Rescale the rows from the line with "Click callout number 28" up to and including the line with "[x=448, y=769]", and give only those lines again with their requests. Multiply each coordinate in the answers by 1.45 and round to a whole number, with halves rounded up, leaving all other numbers unchanged.

---*---

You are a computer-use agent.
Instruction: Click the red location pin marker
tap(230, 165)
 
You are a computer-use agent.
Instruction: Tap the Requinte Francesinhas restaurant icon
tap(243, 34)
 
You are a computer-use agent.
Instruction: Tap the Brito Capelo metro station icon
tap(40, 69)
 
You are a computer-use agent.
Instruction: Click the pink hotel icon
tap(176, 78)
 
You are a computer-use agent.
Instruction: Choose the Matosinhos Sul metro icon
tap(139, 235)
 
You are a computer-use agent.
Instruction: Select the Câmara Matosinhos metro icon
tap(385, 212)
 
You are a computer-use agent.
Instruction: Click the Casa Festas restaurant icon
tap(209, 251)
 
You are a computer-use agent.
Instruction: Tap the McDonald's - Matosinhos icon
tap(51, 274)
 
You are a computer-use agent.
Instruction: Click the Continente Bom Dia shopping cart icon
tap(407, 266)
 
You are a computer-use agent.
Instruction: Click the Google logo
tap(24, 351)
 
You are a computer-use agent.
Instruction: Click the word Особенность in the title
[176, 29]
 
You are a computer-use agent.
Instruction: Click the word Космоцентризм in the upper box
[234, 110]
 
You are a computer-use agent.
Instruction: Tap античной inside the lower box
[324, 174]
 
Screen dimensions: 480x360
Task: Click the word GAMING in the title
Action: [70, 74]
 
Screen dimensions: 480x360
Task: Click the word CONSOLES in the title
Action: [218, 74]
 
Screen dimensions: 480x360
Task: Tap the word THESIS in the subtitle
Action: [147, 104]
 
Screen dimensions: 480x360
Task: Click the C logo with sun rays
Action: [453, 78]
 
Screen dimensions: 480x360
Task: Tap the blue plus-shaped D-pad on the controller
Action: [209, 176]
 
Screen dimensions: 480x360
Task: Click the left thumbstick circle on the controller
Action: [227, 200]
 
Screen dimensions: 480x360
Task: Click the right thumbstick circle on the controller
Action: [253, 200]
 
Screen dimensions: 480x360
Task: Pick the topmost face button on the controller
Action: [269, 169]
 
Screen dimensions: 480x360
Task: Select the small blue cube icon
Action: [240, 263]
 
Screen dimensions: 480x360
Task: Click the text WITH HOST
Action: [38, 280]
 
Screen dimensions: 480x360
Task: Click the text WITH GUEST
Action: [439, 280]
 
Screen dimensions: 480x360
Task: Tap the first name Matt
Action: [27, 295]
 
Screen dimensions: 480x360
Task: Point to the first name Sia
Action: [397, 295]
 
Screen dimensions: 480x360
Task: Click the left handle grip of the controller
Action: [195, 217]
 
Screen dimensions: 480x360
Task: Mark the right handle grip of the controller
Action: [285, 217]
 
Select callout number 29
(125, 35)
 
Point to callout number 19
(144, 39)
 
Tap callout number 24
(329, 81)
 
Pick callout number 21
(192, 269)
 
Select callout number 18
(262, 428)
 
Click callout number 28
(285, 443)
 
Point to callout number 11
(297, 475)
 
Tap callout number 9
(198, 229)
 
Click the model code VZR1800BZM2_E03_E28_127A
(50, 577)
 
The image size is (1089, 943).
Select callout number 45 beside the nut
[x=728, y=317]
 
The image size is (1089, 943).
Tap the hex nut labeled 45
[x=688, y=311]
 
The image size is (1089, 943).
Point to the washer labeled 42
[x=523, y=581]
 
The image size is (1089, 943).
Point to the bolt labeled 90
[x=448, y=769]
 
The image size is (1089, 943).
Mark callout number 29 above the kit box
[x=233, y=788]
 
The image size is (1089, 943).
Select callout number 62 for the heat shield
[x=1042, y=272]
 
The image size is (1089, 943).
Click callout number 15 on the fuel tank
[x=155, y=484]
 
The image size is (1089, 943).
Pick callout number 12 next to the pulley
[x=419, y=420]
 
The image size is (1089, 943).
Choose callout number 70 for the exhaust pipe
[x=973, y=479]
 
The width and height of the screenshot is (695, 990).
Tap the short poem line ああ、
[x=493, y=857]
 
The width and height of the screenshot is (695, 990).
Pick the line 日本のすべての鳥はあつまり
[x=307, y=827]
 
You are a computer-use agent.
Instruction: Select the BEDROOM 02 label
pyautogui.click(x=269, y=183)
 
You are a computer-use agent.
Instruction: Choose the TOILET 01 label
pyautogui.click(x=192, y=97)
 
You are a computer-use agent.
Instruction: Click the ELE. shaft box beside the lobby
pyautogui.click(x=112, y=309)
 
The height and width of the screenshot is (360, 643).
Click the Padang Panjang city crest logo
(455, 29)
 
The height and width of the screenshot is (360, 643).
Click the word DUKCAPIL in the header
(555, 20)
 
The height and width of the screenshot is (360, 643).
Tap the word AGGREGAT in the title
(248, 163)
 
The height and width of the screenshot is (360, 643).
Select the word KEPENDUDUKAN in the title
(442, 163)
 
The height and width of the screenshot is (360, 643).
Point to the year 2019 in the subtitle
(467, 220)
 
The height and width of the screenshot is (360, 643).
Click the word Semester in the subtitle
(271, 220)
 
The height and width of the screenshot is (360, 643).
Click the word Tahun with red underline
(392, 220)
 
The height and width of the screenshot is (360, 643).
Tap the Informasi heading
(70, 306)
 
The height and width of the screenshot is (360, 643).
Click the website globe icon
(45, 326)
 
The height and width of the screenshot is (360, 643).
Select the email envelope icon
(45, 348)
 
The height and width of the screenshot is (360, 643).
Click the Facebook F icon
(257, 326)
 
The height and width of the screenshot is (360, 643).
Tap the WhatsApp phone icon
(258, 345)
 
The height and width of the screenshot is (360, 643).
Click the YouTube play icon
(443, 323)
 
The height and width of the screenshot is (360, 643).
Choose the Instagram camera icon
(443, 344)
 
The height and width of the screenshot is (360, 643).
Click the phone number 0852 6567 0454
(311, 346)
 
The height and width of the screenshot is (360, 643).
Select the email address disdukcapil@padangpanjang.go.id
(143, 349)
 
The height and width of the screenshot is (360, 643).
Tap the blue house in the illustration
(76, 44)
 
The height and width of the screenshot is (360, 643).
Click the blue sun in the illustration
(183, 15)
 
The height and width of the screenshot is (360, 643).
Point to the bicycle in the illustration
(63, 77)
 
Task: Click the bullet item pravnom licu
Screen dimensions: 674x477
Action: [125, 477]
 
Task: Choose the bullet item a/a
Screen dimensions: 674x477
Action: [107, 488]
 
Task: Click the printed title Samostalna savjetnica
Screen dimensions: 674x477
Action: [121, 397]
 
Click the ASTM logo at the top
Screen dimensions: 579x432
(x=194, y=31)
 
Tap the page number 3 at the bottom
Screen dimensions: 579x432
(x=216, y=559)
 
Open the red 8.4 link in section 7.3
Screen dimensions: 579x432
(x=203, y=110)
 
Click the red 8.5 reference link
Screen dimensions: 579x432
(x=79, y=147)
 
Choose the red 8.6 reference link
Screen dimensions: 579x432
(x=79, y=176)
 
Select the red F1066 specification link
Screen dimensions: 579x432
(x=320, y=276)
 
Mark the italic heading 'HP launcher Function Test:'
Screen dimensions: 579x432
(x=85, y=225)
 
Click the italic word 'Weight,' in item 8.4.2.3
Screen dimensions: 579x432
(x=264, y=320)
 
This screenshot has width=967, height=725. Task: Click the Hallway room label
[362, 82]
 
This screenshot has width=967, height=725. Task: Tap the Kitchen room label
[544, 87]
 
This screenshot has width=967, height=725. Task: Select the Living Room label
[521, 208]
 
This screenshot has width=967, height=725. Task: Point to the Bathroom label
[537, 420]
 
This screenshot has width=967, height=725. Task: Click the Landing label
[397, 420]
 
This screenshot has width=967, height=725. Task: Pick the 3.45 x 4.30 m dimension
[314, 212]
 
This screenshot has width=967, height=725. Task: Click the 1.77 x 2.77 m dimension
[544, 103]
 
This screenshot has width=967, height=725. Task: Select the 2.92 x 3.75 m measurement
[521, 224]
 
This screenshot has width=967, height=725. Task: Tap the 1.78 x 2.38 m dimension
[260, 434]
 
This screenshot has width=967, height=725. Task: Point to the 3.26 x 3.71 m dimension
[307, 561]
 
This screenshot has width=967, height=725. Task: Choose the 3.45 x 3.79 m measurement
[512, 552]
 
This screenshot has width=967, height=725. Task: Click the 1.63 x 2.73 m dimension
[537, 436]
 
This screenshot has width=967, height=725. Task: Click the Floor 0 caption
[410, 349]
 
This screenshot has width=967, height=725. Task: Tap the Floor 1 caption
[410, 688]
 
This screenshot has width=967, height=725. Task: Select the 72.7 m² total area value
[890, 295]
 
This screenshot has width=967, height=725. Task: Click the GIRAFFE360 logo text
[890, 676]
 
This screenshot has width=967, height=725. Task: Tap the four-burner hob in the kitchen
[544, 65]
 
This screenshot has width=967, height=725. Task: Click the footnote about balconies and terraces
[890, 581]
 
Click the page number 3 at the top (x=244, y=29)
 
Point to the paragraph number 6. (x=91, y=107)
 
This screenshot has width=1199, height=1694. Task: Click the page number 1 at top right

---*---

## THE COMPLETED TASK
Click callout number 28
(413, 642)
 
Point to callout number 11
(431, 689)
 
Tap callout number 9
(287, 332)
 
Click the model code VZR1800BZM2_E03_E28_127A
(73, 837)
 
The image size is (1089, 943).
Select callout number 45 beside the nut
[x=1056, y=460]
 
The image size is (1089, 943).
Tap the hex nut labeled 45
[x=998, y=451]
 
The image size is (1089, 943).
Point to the washer labeled 42
[x=758, y=842]
 
The image size is (1089, 943).
Point to the bolt labeled 90
[x=650, y=1115]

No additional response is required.